The downturn stands in contrast to the rosy forecasts of a few years ago when many of the investment decisions were made. Last year, carmaker association Anfavea forecast light-vehicle sales would rise by 1.1 percent to a record. Instead, sales dropped 8.3 percent to 3.3 million, and Anfavea expects an additional 13 percent plunge this year. Roland Berger predicts the decline could be as much as 22 percent.

Brazilian annual industrial production has contracted for 13 straight months, with the drop in vehicle manufacturing playing a major role in the decline.

That threatens to further fuel unemployment that reached a three-year high in March. Carmakers already cut their workforce by 8 percent in the 12 months through April, Anfavea said, and Keese sees as many as 10,000 more employees fired this year.

Domestic sales peaked at 3.6 billion in 2012 and won’t rebound to that level until at least 2020, said Guido Vildozo, the Latin America manager for consulting firm IHS Automotive.

There’s a “clear opportunity for numbers to come in a lot worse,” Vildozo said in a telephone interview from Lexington, Massachusetts. “Coming in at a lower number than what we presently have is obviously not in the plans in many of those corporate offices around the world.”

Some carmakers, while making adjustments, are still optimistic.

“The worst is behind us,” Anfavea President Luiz Moan said in a press conference last week in Sao Paulo. “May and June won’t be good, but they won’t be as bad as the first part of the year.”

Dearborn-based Ford confirmed in an email that it temporarily halted production at its Sao Bernardo do Campo factory this month. Germany’s Volkswagen said it put workers on leave at one plant. Japanese carmaker Suzuki also confirmed in an email it suspended one factory and transferred the output to another plant. All three companies cited weaker demand as the reason behind the moves.

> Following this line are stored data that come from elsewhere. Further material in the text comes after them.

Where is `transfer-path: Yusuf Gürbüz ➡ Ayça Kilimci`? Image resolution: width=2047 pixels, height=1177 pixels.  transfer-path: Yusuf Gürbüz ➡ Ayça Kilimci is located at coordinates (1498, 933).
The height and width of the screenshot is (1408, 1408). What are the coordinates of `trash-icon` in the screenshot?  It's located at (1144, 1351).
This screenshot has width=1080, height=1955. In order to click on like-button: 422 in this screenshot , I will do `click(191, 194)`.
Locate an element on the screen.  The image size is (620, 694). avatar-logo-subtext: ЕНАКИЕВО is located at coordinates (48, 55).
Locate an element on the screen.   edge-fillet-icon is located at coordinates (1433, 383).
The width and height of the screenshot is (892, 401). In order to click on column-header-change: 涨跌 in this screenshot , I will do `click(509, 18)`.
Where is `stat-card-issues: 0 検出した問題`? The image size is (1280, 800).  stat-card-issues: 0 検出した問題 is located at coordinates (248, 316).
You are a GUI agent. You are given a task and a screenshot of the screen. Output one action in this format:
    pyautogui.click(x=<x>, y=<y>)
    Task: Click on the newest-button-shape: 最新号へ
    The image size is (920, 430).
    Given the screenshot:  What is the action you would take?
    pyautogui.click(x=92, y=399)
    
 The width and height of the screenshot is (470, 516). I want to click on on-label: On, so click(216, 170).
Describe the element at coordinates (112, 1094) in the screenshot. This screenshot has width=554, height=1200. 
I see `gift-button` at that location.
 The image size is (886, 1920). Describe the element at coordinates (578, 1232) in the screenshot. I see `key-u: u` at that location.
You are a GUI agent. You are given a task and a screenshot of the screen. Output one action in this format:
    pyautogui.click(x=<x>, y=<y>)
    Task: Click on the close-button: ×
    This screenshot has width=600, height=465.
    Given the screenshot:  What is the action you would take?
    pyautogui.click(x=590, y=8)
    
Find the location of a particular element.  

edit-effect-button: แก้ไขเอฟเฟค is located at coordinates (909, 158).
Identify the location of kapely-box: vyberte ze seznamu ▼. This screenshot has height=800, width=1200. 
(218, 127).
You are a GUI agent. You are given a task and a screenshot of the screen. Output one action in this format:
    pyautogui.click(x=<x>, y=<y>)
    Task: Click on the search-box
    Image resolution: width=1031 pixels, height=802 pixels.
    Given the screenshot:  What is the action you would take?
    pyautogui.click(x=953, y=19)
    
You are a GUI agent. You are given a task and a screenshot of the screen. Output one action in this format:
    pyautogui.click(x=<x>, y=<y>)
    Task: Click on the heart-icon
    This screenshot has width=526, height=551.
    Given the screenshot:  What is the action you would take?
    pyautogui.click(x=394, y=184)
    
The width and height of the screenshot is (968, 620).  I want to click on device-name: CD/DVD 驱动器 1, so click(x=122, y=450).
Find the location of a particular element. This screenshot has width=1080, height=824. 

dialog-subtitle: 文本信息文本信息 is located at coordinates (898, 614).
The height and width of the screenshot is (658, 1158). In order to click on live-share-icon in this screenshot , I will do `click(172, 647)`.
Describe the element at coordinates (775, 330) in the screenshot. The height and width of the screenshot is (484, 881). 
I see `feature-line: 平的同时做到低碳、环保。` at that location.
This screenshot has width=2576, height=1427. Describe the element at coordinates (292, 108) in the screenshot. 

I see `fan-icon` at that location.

Last month, Sergio Marchionne, CEO of Fiat Chrysler Automobiles NV, the biggest carmaker in Brazil, took the stage at its $2.3 billion Jeep facility in Pernambuco state, and recalled when the land was just a sugarcane plantation.

In hindsight, Fiat may have been better off leaving the plantation be for a couple more years, said Roland Berger’s Keese. The carmaker’s sales in Brazil dropped 25 percent in April compared with a year earlier.

“This is probably the worst time ever to launch a new vehicle and launch a new factory,” Keese said.